> _TASK PROMPT_
Filter the entries below, keeping every line that has the word "will".

DATASET EXTRACT START

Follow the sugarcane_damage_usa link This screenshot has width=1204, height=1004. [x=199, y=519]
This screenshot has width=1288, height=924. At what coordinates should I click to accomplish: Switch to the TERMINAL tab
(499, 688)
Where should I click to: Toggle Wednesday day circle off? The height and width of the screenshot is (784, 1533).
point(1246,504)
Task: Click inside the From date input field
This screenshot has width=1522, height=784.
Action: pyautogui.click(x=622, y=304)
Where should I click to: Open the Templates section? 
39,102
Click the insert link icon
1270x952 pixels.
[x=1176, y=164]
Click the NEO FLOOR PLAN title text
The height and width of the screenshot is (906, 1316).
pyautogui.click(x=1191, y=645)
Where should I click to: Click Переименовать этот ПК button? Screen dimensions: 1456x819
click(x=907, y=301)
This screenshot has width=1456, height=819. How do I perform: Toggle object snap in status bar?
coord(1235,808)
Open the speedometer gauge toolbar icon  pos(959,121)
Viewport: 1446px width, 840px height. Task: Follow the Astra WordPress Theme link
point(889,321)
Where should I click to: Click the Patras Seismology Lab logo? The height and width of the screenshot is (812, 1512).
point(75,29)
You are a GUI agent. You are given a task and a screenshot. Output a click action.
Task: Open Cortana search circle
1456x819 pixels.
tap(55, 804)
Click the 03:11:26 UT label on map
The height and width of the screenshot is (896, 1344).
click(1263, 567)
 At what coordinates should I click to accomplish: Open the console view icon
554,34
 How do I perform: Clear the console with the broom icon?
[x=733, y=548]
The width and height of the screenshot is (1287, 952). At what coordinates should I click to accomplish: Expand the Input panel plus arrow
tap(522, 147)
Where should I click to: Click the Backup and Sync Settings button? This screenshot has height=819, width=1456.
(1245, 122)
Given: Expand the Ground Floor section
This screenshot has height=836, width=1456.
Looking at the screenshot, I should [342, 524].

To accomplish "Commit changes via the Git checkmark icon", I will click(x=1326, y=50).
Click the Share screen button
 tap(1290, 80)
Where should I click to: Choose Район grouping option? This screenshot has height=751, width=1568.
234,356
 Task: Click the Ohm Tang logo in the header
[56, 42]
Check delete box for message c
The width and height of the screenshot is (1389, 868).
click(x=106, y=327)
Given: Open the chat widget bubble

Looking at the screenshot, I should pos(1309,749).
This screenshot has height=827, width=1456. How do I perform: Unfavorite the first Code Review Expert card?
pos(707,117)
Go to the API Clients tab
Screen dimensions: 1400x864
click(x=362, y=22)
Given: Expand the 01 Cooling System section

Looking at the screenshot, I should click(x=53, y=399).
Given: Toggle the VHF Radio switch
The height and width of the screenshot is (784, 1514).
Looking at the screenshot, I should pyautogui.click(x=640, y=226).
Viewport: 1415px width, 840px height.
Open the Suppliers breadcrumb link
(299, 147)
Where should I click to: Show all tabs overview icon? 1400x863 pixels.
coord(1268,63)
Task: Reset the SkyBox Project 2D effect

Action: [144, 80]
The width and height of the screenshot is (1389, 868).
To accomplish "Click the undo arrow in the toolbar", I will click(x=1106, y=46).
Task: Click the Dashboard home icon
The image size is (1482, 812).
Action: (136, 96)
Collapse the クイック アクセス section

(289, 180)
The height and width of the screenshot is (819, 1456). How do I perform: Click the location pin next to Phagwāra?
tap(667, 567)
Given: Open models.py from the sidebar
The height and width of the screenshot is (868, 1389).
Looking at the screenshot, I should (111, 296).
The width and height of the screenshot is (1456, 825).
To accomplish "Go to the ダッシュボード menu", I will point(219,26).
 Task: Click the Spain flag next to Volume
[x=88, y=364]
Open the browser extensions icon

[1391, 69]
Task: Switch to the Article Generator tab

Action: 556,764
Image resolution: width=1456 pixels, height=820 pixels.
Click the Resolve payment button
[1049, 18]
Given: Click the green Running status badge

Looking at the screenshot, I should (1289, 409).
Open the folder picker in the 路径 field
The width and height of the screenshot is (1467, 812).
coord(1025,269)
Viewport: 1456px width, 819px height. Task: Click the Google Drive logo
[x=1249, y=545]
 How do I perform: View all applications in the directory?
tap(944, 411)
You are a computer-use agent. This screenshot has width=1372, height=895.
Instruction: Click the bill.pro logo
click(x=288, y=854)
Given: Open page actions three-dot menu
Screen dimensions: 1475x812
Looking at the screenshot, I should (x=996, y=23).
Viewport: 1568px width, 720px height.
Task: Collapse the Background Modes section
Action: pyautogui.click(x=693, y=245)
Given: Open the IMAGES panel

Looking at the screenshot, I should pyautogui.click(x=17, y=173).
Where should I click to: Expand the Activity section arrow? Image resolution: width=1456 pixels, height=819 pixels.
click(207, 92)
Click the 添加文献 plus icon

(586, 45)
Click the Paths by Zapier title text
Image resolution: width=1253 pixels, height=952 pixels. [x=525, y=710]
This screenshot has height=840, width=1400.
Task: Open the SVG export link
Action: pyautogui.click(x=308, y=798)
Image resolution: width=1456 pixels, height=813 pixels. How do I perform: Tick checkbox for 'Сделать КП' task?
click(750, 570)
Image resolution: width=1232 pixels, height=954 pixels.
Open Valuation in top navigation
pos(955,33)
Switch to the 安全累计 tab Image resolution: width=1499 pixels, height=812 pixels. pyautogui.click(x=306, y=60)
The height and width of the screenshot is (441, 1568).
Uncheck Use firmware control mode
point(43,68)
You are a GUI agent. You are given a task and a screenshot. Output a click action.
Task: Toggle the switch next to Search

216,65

DATASET EXTRACT END

> _EXERCISE SOLUTION_
To accomplish "Commit changes via the Git checkmark icon", I will click(x=1326, y=50).
To accomplish "Click the undo arrow in the toolbar", I will click(x=1106, y=46).
To accomplish "Go to the ダッシュボード menu", I will point(219,26).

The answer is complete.